SuperMalloc: A Super Fast Multithreaded Malloc for 64-bit Machines

emeryberger · on Dec 21, 2015

For what it's worth, in my tests, Hoard (http://www.hoard.org, https://github.com/emeryberger/Hoard) significantly outperformed SuperMalloc on a machine without TSX. For example, on a simple microbenchmark that tests scalability, Hoard is 2x faster with one thread, and the gap widens with more threads (Hoard is 3.3x faster with 8 threads, 4x faster with 16 threads).

throwawayaway · on Dec 21, 2015

Wow! Want to do a full disclosure?

Your papers were very valuable while doing my undergraduate study. Is Hoard neck and neck with jemalloc and lockless' allocator nowadays?

http://locklessinc.com/benchmarks_allocator.shtml

Someone · on Dec 21, 2015

Code at https://github.com/kuszmaul/SuperMalloc.

Paper seems to be there, too, at https://github.com/kuszmaul/SuperMalloc/blob/master/paper/cp...

wyldfire · on Dec 21, 2015

"SuperMalloc is an implementation of malloc(3) designed for x86 Hardware Transactional Memory (HTM). It turns out that the same design also makes it fast even without HTM. "

Does anyone know if there's a cpuid feature flag for HTM? Do all haswell-generation SKUs support the feature?

rayiner · on Dec 21, 2015

TSX is disabled in most (all?) Haswell SKUs due to bugs.
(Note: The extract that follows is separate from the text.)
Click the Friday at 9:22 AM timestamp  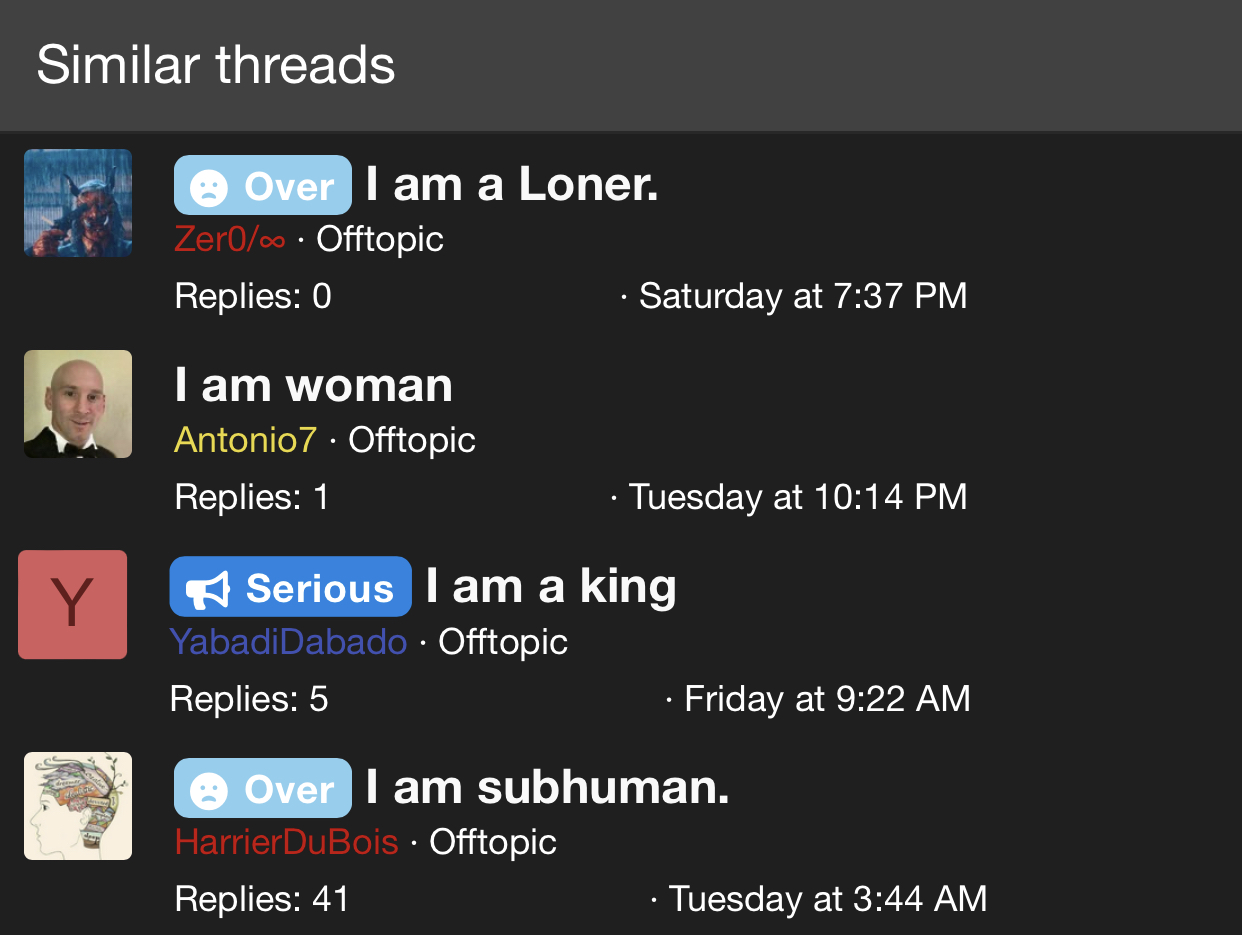[827, 698]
wyldfire · on Dec 21, 2015

Interesting. "In August 2014, Intel announced a bug in the TSX implementation on current steppings of Haswell, Haswell-E, Haswell-EP and early Broadwell CPUs, which resulted in disabling the TSX feature on affected CPUs via a microcode update." -- So only (non-early) Broadwell CPUs support it now?

putterson · on Dec 21, 2015

As well as Skylake CPUs now. Check in the "TSX-NI" table entry. http://ark.intel.com/products/88191/Intel-Core-i5-6600K-Proc...
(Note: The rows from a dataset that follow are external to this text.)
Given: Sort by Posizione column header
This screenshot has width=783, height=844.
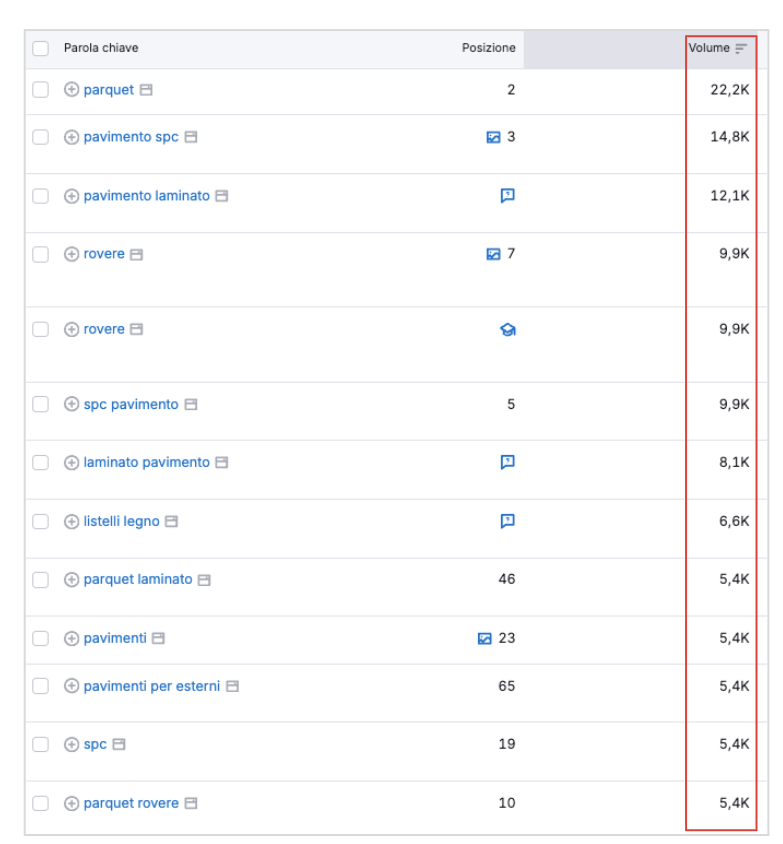Looking at the screenshot, I should tap(488, 48).
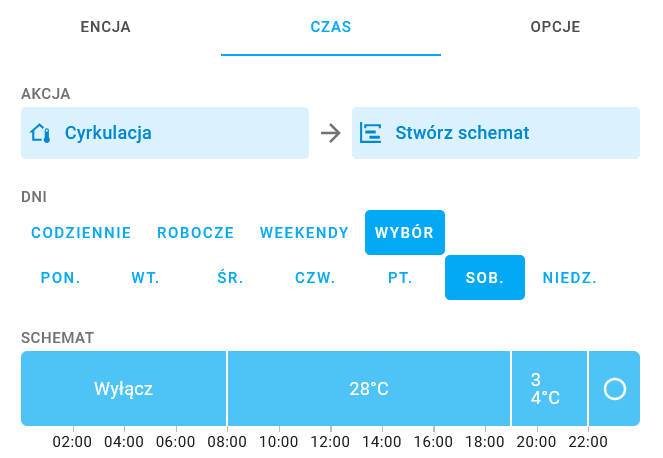Toggle the ŚR. day button
663x458 pixels.
point(230,278)
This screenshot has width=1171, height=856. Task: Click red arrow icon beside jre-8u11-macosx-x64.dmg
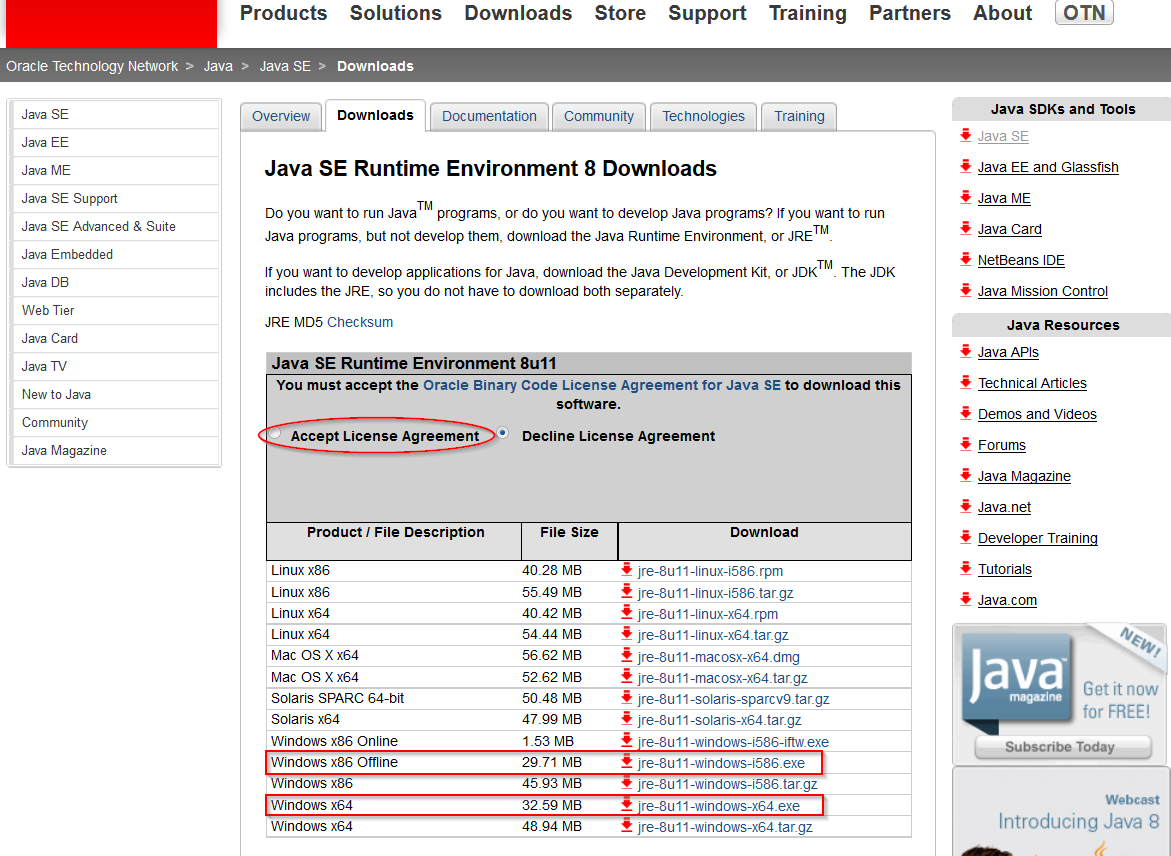coord(627,656)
webaholic · on Dec 21, 2015

It shows that it is supported in Skylake. I guess they fixed the bugs.

polskibus · on Dec 21, 2015

Hmmm. Does anybody know if this qualifies the processor for a refund/replacement if I bought one to learn and use TSX?

listic · on Dec 21, 2015

That's Intel Transactional Synchronization Extensions, right? https://en.wikipedia.org/wiki/Transactional_Synchronization_...

scott_s · on Dec 21, 2015

Neat, we have multiple allocator authors on this thread! I'm one of the authors of reference [38], Streamflow (http://www.scott-a-s.com/projects/#streamflow). Unlike the other allocators, our code has not been kept updated over the years. So it's very reasonable our allocator is not compared against in the experiments. In any event, the allocator for TBBmalloc shares a lot of design similarity. (It's based on McRT-malloc, which was presented as a paper during the same session as our allocator at ISMM 2006.)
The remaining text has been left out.